But first, let’s define those instructional shifts—ways in which the Common Core standards expect practice to differ significantly from what’s been the norm in most American classrooms:

  1. Build knowledge through content-rich nonfiction and informational texts
  2. Focus student work on reading and writing grounded in evidence from text
  3. Encourage regular practice with complex text and its academic vocabulary

These shifts have profound implications for ELA curriculum and instruction. The Common Core State Standards are among the first standards to stress the crucial link between knowledge and reading comprehension—something that will, if faithfully implemented, force many teachers to rethink whether their preferred reading programs meet the content and rigor demands of the CCSS. And this important shift serves to correct the fact that, for too many years, students have had little access to the kinds of literary nonfiction and informational texts they need to prepare them for the rigor of advanced coursework in college and beyond.
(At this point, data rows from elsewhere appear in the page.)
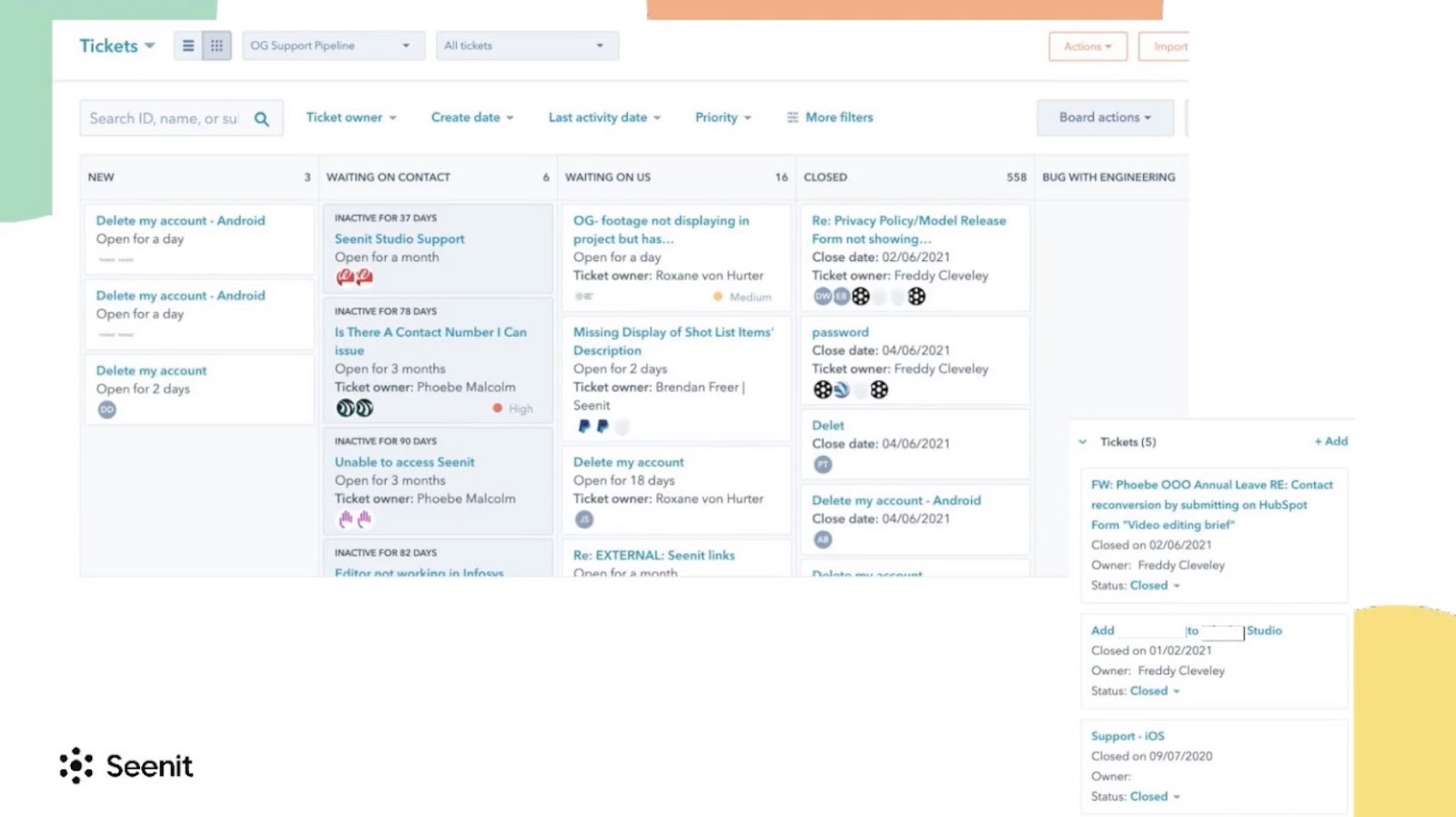Open the Priority filter dropdown

click(723, 117)
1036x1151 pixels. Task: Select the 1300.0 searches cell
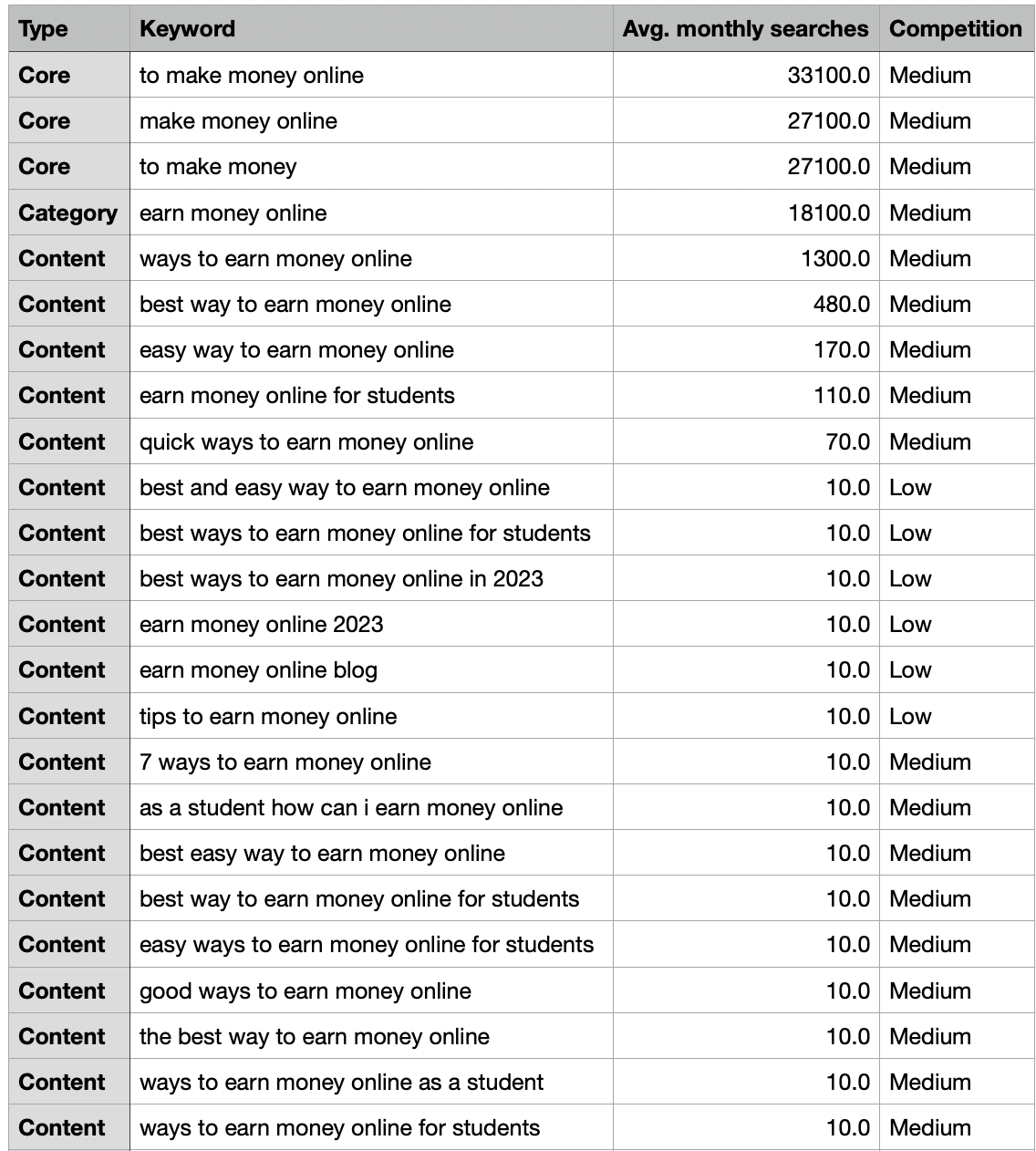coord(834,259)
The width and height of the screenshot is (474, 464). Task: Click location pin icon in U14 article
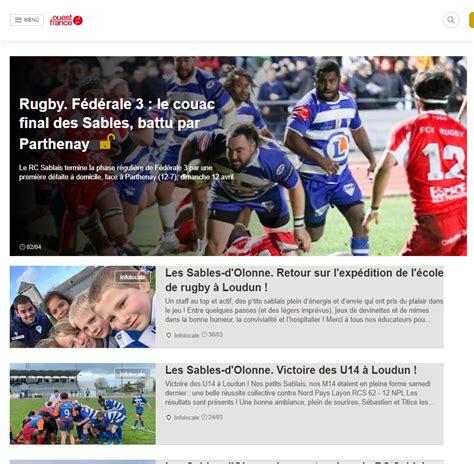pyautogui.click(x=169, y=417)
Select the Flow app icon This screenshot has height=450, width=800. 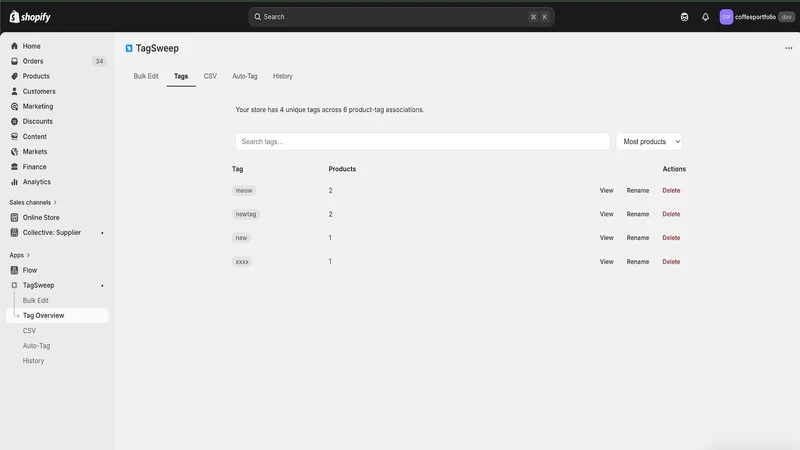14,270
The Common Core unambiguously expects “regular practice” with suitably complex texts. In the past, state ELA standards tacitly called for students to be able to read and understand grade-appropriate text by year’s end. The Common Core, by contrast, recognizes that the only way to achieve that goal is to expose students to complex texts throughout the year.

What’s more, the Common Core emphasizes reading (and writing) “grounded in evidence from the text.” Whereas students in the past may have read something, then moved immediately to write personal responses and narratives, the Common Core pushes them and their teachers to stay with the text—to use the author’s words and other evidence within the text to answer questions and to support analysis. This is precisely the kind of close reading and analytical practice that students need to push comprehension and deepen “critical thinking” skills.

But will these shifts make their way into American classrooms? That is the question we sought to examine through the present study.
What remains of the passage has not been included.